Une guerre se compose d'êtres humains, d'êtres vivants, dont la plus grande majorité ne sont que des victimes, d'où l'importance de les filmer, de les montrer, de les faire témoigner. Cette phrase justifie le choix de filmer le vivant au milieu des débris, de la ville rasée qui serait ici “le vide”. La séquence à 13:46 devient alors un panorama de cette vie dans la ville rasée, où les gens s'amusent, échangent, résistent. Il y a quelque chose qui relève de la beauté dans l'idée de filmer le vivant peu importe le contexte, permettant au sein du film pourtant grave, l'essor d'un ton optimiste, du registre de l'espoir qui naît du vivant résistant. On pourrait d'ailleurs résumer cette lecture optimiste synonyme d'espoir dans une anecdote que raconte la voix off :
“Quand on demandait comment ça va, on avait pris l'habitude de répondre d'un air narquois, toujours vivant.”
Comment témoigner de l'atrocité du massacre, raconter la guerre, les morts de la façon la plus juste ?
Tout au long de son film, Jocelyne Saab semble donc refuser de filmer la mort, où quand elle le fait, elle rappelle que la mort était, auparavant, du vivant. Il y a alors une utilisation constante du motif de la mémoire, à travers la voix off qui rappelle des souvenirs ou encore des images d'archives. C'est le cas dans la séquence évoquant la mémoire d'un jeune homme prénommé Karim, mort sous les bombardements. Dans cette séquence faisant office de témoignage posthume on rappelle qui il était de son vivant plutôt que de raconter sa mort. Comment témoigner de l'atrocité de la guerre ? En effet, raconter la guerre, le massacre, semble périlleux. Ici la réalisatrice, en mettant en scène l'archive au sein de ces propres images, parait rappeler au spectateur qu'une guerre ne se raconte pas, son horreur n'est pas définissable, et raconter le massacre ne peut-être juste.
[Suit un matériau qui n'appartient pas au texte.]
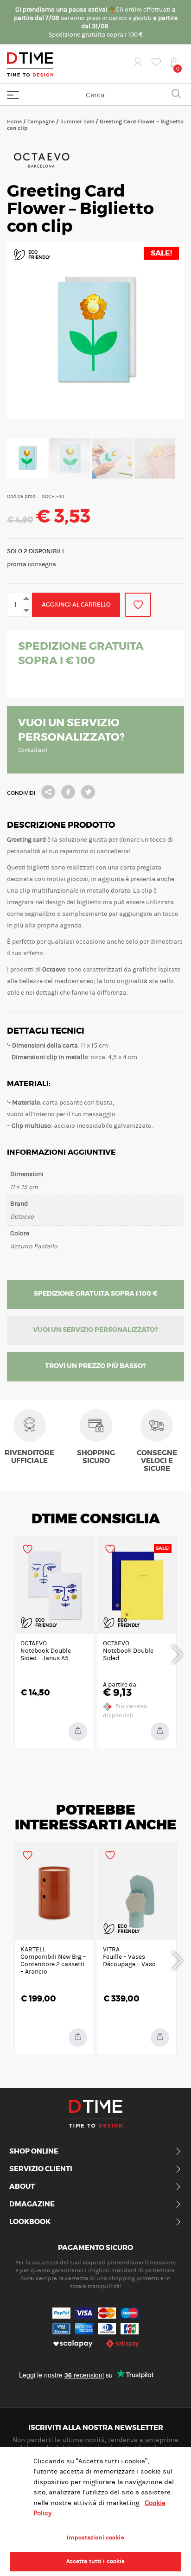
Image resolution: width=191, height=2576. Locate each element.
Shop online (33, 2152)
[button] (78, 2037)
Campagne (41, 121)
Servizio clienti (40, 2169)
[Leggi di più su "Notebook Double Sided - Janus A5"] (78, 1731)
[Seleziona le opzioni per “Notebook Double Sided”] (160, 1731)
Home (14, 121)
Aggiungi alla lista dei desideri (138, 605)
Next (177, 1653)
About (22, 2187)
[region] (95, 2511)
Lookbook (30, 2222)
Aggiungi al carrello (76, 604)
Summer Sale (77, 121)
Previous (14, 1653)
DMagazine (32, 2204)
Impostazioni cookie (95, 2537)
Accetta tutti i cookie (95, 2561)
Lors du passage des archives, il n'y a aucune voix, empêchant alors toute forme de narration et imposant l'idée que l'horreur ne se raconte pas et, par conséquent, ne peut être quantifier. Elle choisit de montrer le caractère ultra-violent des bombardements en filmant les victimes. Bien que l'on dit que ce sont les vainqueurs qui écrivent l'histoire, qui la raconte, Jocelyne Saab raconte la guerre sans qu'il n'y est de gagnant, cependant elle procède à une désinvisibilisation des victimes, et humanise alors la guerre et le massacre, à l'encontre du format télévisuel qui se cantonne à filmer débris et bombardements en plan larges, comme dans les premiers archives aperçus dans la même séquence.
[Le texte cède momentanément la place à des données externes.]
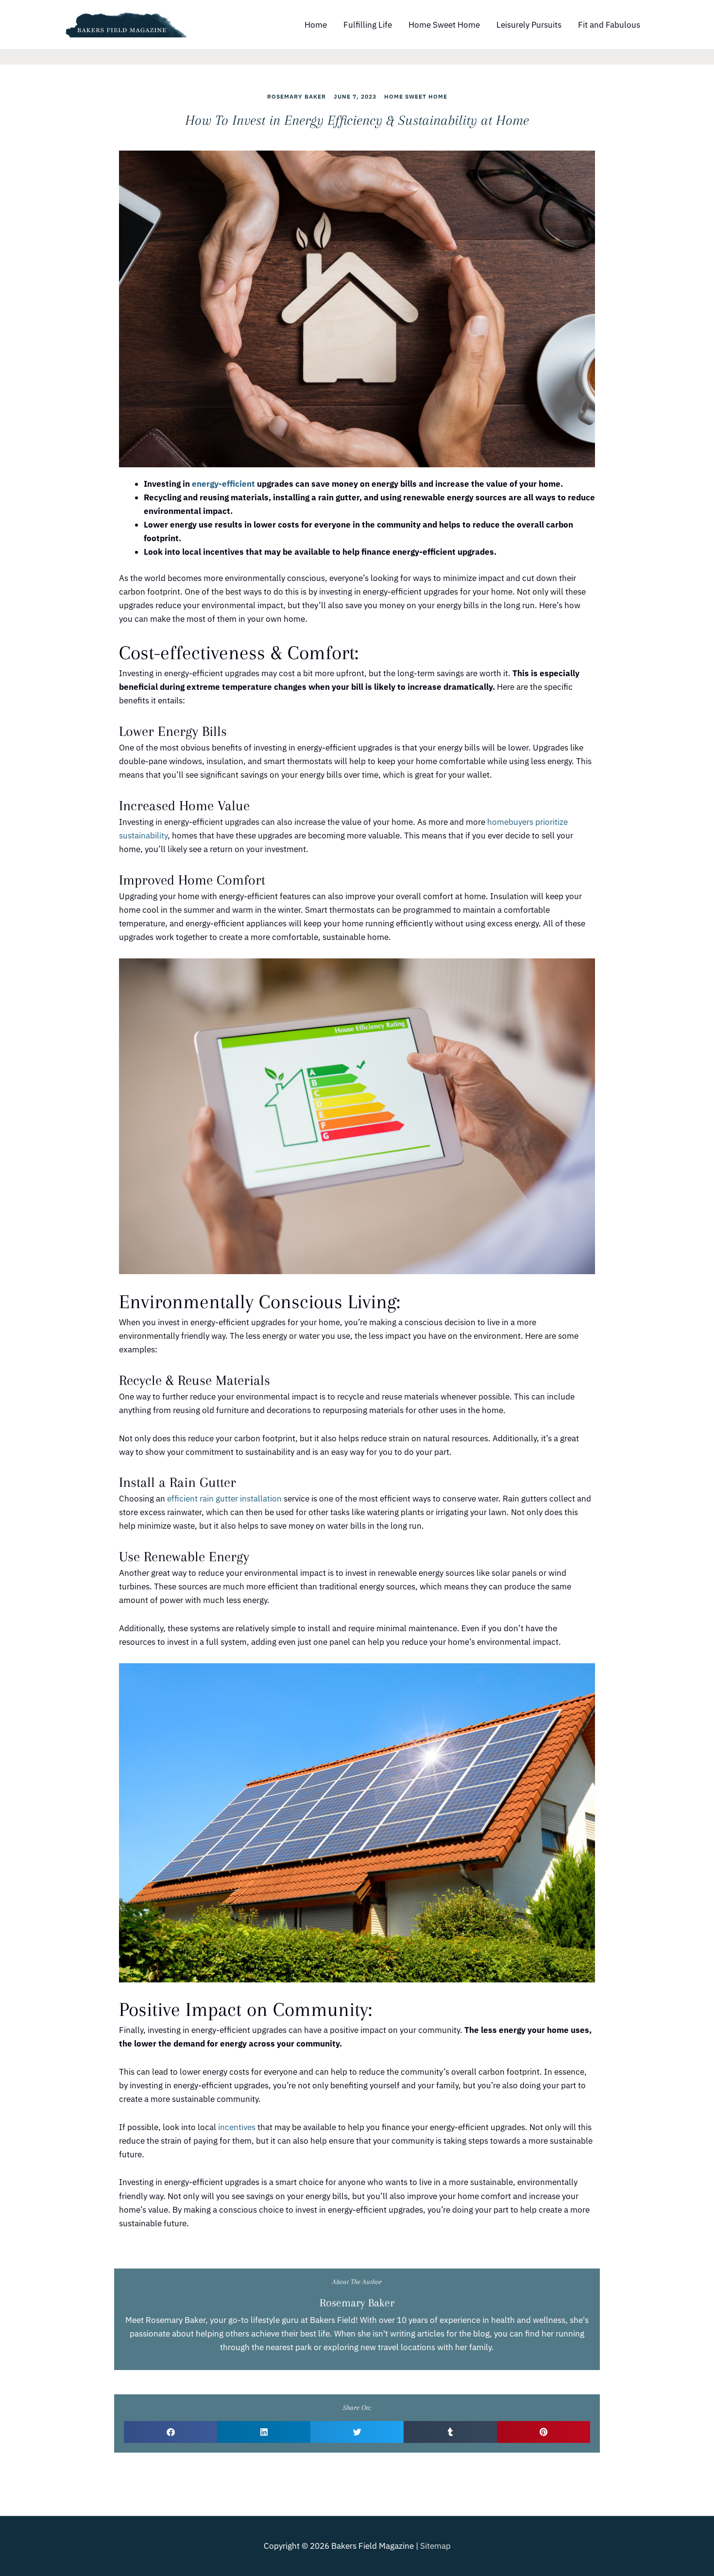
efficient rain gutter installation (224, 1498)
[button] (170, 2432)
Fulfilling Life (367, 24)
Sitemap (435, 2546)
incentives (236, 2127)
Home (316, 24)
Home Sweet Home (444, 24)
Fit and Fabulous (609, 24)
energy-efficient (223, 483)
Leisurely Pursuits (528, 24)
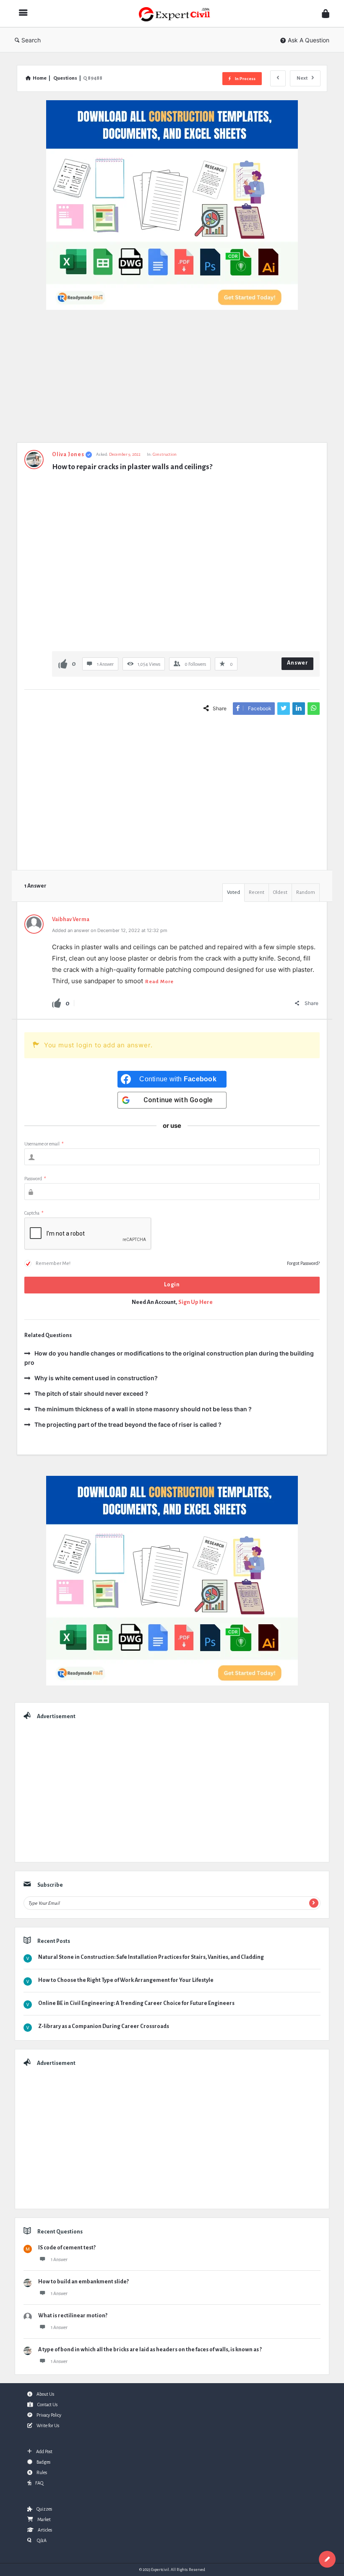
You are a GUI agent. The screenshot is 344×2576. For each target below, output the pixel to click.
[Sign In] (325, 13)
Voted (233, 892)
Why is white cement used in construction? (96, 1377)
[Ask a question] (327, 2559)
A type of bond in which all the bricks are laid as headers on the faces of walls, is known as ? (150, 2350)
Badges (43, 2461)
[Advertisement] (172, 380)
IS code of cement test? (67, 2248)
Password (35, 1178)
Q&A (41, 2540)
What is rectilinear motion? (72, 2316)
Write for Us (47, 2425)
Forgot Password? (303, 1263)
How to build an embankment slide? (83, 2282)
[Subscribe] (313, 1903)
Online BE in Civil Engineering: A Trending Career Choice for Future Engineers (136, 2003)
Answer (297, 663)
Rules (41, 2472)
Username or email (43, 1143)
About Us (45, 2394)
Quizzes (44, 2508)
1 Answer (59, 2259)
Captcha (33, 1212)
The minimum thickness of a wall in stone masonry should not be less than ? (143, 1409)
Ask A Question (308, 40)
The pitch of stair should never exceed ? (91, 1393)
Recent (256, 892)
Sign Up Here (195, 1302)
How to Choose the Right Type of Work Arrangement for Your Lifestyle (126, 1980)
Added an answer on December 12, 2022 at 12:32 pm (109, 930)
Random (305, 892)
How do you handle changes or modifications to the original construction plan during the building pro (169, 1358)
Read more (159, 981)
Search (31, 40)
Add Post (44, 2451)
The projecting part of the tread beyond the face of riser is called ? (128, 1424)
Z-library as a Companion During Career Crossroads (103, 2026)
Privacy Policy (48, 2415)
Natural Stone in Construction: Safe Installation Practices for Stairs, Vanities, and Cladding (151, 1957)
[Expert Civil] (179, 13)
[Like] (63, 663)
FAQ (39, 2482)
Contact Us (47, 2404)
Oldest (280, 892)
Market (44, 2519)
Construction (165, 454)
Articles (45, 2529)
La mort chez Jocelyne Saab apparaît alors comme brut de toute narration, et sans cesse la vie lui est associée, comme pour rappeler au spectateur l'importance de chaque vie ôtée par la guerre.
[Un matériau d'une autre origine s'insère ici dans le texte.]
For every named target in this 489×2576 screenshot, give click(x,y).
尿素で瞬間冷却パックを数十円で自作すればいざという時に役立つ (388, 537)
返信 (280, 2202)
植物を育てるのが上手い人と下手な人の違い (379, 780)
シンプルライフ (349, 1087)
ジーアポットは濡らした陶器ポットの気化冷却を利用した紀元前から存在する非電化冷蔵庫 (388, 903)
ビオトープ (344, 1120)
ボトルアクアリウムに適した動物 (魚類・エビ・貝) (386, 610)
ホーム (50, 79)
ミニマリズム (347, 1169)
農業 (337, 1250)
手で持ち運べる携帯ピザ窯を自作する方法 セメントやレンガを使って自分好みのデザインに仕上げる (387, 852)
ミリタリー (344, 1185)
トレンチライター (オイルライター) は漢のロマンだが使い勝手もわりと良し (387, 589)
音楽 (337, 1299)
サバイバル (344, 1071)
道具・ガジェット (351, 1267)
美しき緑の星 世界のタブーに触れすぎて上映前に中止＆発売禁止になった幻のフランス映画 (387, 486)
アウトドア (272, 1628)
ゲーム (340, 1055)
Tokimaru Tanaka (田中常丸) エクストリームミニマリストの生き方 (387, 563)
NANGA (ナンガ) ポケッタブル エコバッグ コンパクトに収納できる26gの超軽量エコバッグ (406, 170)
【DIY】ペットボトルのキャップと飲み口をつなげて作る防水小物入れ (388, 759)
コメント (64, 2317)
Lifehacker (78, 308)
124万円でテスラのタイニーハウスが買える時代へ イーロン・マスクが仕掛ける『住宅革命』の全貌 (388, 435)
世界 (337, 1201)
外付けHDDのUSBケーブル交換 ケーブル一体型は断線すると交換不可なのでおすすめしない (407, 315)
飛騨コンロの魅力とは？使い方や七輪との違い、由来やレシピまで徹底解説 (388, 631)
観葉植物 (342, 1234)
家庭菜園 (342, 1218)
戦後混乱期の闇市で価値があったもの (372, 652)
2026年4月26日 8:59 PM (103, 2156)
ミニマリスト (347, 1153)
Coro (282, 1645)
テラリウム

Jocelyne Saab, avec son film Beyrouth, Ma Ville, permet alors à tout un peuple de témoigner sa résistance. En se réappropriant les codes du monde du journalisme, la réalisatrice libanaise insuffle à son film une justesse rare et légitimise l'importance de son discours alarmiste. La situation à Beyrouth est grave, et Jocelyne Saab le montre, sans jamais oublier les vivants qui résistent et permettent à la ville d'être toujours debout. La multiplicité des témoignages au sein du film donnent alors lieu à une lecture complexe de l'œuvre, où s'entremêlent personnages et histoires mais toujours actifs comme reflet du témoignage personnel et intime de son auteure, Jocelyne Saab, témoin majeure de son propre film.